Kihong Lim1,*, Young-Min Hyun1,*, Kris Lambert-Emo1, Tara Capece1, Seyeon Bae1, Richard Miller2, David J. Topham1, Minsoo Kim1,†
1Department of Microbiology and Immunology, David H. Smith Center for Vaccine Biology and Immunology, University of Rochester, Rochester, NY, USA.
2Department of Pharmacology, Northwestern University, Chicago, IL, USA.
†Corresponding author
* These authors contributed equally to this work.
Abstract
During viral infections, chemokines guide activated effector T cells to infection sites.
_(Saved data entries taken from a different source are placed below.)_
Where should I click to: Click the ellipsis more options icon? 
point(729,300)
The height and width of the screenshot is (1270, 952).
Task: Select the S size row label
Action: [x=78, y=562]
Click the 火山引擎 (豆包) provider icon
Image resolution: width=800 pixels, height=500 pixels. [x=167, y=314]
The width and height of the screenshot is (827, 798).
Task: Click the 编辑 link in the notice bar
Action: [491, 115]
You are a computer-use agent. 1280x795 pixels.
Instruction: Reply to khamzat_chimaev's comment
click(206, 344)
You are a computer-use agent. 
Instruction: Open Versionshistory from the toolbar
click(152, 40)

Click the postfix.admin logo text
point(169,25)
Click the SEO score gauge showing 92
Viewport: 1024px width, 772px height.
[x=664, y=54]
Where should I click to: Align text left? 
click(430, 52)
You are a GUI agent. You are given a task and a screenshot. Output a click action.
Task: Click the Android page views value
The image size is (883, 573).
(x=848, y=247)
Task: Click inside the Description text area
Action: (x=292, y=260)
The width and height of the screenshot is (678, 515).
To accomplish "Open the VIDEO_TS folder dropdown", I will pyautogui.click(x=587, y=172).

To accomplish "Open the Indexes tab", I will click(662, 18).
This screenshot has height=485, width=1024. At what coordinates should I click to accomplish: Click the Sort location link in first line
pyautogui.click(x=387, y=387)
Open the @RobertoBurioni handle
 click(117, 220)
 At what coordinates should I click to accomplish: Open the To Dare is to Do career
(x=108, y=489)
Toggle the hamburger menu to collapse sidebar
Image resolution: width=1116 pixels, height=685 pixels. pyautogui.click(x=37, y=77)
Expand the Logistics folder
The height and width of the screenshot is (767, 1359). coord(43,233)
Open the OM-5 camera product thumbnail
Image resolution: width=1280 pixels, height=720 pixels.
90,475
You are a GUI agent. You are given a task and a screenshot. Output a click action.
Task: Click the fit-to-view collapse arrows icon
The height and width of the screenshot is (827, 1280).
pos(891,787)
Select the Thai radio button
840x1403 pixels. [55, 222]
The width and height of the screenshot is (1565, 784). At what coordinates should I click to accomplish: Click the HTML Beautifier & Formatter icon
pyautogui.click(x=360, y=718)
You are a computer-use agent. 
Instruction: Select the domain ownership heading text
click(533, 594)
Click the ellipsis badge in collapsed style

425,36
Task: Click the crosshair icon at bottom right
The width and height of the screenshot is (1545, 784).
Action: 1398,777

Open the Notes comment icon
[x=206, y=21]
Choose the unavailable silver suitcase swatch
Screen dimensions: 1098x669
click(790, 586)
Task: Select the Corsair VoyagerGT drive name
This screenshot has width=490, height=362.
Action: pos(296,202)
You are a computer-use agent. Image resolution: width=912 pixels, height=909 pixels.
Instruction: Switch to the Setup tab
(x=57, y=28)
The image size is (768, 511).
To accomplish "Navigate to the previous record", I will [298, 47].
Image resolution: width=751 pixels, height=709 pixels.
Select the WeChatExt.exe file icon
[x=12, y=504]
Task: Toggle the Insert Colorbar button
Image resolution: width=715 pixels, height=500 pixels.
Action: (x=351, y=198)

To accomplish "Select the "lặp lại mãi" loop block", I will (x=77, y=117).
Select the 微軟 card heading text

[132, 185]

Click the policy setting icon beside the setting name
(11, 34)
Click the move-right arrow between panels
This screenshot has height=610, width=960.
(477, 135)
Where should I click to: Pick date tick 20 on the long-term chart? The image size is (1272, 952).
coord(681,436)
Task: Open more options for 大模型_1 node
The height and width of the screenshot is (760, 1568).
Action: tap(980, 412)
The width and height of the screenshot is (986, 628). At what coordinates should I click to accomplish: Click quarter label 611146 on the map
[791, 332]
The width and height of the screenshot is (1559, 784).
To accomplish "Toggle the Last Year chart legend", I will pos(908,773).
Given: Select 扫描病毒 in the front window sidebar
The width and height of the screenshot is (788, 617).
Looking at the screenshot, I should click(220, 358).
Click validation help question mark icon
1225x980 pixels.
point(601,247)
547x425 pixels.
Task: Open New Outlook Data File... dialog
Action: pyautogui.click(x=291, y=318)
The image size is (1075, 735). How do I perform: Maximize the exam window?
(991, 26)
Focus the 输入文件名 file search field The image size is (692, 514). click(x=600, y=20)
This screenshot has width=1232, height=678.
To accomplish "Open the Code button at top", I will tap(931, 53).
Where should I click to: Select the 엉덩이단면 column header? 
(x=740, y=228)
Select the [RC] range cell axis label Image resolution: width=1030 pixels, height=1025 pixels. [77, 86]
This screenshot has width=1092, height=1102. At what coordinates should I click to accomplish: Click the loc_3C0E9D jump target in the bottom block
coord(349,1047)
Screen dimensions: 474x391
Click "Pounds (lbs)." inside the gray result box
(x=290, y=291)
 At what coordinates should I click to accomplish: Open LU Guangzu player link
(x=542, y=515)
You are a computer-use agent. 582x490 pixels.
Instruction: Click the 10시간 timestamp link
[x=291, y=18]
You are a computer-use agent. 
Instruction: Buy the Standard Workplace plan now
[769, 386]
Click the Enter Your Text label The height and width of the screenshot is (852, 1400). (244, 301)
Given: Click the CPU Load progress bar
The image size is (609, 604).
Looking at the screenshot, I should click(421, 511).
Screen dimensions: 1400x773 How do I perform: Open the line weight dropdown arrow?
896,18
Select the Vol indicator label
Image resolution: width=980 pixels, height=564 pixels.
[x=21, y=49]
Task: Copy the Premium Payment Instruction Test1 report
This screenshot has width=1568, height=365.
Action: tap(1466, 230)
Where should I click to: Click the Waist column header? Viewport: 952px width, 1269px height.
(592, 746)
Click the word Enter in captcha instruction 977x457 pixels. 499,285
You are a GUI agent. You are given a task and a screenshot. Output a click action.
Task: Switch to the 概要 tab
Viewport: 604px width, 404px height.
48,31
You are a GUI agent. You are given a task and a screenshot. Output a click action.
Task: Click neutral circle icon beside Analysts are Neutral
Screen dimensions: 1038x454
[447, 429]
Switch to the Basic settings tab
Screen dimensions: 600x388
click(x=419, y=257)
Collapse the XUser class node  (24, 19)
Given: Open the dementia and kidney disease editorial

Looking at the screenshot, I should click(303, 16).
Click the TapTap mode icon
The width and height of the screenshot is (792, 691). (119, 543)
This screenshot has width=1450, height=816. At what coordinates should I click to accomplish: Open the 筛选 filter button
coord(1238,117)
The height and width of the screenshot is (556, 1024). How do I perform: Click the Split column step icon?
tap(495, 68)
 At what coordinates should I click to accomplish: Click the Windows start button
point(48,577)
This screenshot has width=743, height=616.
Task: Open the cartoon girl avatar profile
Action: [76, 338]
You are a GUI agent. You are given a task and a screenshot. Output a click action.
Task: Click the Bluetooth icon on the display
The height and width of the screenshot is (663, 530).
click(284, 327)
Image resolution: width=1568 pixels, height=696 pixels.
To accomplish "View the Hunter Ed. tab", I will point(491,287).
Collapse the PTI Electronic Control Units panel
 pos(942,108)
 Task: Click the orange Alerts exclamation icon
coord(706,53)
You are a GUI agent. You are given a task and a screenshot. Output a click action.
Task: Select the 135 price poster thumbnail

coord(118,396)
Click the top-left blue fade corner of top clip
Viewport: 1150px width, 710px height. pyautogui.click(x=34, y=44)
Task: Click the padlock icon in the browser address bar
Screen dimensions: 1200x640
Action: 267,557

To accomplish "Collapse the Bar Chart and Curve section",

However, the cells responsible for producing these chemokines and how such chemokines recruit T cells are unknown. Here, we show that the early recruitment of neutrophils into influenza-infected trachea is essential for CD8† T cell-mediated immune protection in mice. We observed that migrating neutrophils leave behind long-lasting trails that are enriched in the chemokine CXCL12. Experiments with granulocyte-specific CXCL12 conditionally depleted mice and a CXCR4 antagonist revealed that CXCL12 derived from neutrophil trails is critical for virus-specific CD8† T cell recruitment and effector functions. Collectively, these results suggest that neutrophils deposit long-lasting, chemokine-containing trails, which may provide both chemotactic and haptotactic cues for efficient CD8† T cell migration and localization in influenza-infected tissues.